Thursday 1 March 2012

Sentiment analysis with Weka

With the ever increasing growth in online social networking, text mining and social analytics are hot topics in predictive analytics. The standard approach to learning a document classifier is to convert unstructured text documents into something called the bag-of-words representation and then apply a standard propositional learning scheme to the result. Essentially this means splitting documents up into their constituent words, building a dictionary for the corpus and then converting each document into a fixed length vector of either binary word presence/absence indicators or word frequency counts. In general, this involves two passes over the data (especially if further transformations such as TF-IDF are to be applied) - one to build the dictionary, and a second one to convert the text to vectors. Following this a classifier can be learned.

Certain types of classifiers lend themselves naturally to incremental streaming scenarios, and can perform the tokenization of text and construction of the model in one pass.  Naive Bayes multinomial is one such algorithm; linear support vector machines and logistic regression learned via stochastic gradient descent (SGD) are some others. These methods have the advantage of being "any time" algorithms - i.e. they can produce a prediction at any stage in the learning process. Furthermore, they scale linearly with the amount of data and can be considered "Big Data" methods.

Text classification is a supervised learning task, which means that each training document needs to have a category or "class" label  provided by a "teacher". Manually labeling training data is a labor intensive process and typical training sets are not huge. This seems to preclude the need for big data methods. Enter Twitter's endless data stream and the prediction of sentiment. The limited size of tweets encourage the use of emoticons as a compact way of indicating the tweeter's mood, and these can be used to automate the labeling of training examples [1].

So how can this be implemented in Weka [2]? Some new text processing components for Weka's Knowledge Flow and the addition of NaiveBayesMultinomialText and SGDText for learning models directly from string attributes make it fairly simple.
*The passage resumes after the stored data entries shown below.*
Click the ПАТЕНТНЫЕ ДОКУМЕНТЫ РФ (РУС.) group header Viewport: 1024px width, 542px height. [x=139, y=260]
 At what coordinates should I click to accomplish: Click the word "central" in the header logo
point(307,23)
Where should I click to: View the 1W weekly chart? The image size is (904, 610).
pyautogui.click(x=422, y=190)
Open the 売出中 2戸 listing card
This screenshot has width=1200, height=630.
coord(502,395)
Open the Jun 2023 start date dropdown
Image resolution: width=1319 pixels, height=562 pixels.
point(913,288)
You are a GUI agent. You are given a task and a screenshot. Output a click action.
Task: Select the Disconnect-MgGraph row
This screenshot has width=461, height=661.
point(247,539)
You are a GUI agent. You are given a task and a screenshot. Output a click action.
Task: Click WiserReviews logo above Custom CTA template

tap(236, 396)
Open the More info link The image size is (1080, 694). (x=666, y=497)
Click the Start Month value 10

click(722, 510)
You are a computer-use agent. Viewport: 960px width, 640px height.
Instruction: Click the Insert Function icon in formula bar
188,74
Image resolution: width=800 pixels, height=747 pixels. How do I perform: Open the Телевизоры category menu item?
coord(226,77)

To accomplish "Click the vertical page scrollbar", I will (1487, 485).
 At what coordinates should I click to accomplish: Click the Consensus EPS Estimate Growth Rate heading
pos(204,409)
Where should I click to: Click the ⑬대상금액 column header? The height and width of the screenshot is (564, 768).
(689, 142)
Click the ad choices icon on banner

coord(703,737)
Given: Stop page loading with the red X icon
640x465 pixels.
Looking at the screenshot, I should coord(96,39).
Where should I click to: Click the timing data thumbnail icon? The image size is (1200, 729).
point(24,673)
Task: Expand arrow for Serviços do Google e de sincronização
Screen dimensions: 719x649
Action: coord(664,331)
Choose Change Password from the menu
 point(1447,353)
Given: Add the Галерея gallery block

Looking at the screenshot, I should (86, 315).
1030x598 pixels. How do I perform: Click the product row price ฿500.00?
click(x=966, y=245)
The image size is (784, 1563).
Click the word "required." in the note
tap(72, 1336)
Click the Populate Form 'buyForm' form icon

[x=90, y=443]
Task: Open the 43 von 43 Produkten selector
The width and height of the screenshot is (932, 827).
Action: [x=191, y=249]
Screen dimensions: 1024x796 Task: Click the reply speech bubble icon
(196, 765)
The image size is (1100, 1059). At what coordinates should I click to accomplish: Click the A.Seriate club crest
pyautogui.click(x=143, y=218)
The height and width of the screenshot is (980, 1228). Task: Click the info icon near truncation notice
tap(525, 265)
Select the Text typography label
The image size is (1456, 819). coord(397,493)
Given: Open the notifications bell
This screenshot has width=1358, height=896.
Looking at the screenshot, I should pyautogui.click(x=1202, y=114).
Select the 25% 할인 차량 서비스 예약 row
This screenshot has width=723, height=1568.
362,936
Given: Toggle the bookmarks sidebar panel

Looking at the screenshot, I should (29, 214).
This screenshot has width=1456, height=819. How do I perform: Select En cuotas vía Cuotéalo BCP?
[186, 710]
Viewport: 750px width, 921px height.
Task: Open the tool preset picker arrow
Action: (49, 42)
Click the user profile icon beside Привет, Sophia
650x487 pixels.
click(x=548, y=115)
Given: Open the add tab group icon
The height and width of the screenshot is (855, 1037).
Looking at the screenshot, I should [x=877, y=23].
This example Knowledge Flow process incrementally reads a file containing some 850K tweets. However, using the Groovy Scripting step with a little custom code, along with the new JsonFieldExtractor step, it would be straightforward to connect directly to the Twitter streaming service and process tweets in real-time. The SGDText classifier component performs tokenization, stemming, stopword removal, dictionary pruning and the learning of a linear logistic regression model all incrementally. Evaluation is performed by interleaved testing and training, i.e. a prediction is produced for each incoming instance before it is incorporated into the model. For the purposes of evaluation this example flow discards all tweets that don't contain any emoticons, which results in most of the data being discarded. If evaluation wasn't performed then all tweets could be scored, with only labeled ones getting used to train the model.

SGDText is included in Weka 3.7.5. The SubstringReplacer, SubstringLabeler and NaiveBayesMultinomialText classifier (not shown in the screenshot above) will be included with Weka 3.7.6 (due out April/May 2012). In the meantime, interested folks can grab a nightly snapshot of the developer version of Weka.

Options for SGDText

References
[1] Albert Bifet and Eibe Frank. Sentiment knowledge discovery in Twitter streaming data. In Proc 13th International Conference on Discovery Science, Canberra, Australia, pages 1-15. Springer, 2010.

[2] Ian H. Witten, Eibe Frank, and Mark A. Hall. Data Mining: Practical Machine Learning Tools and Techniques. Morgan Kaufmann, Burlington, MA, 3 edition, 2011.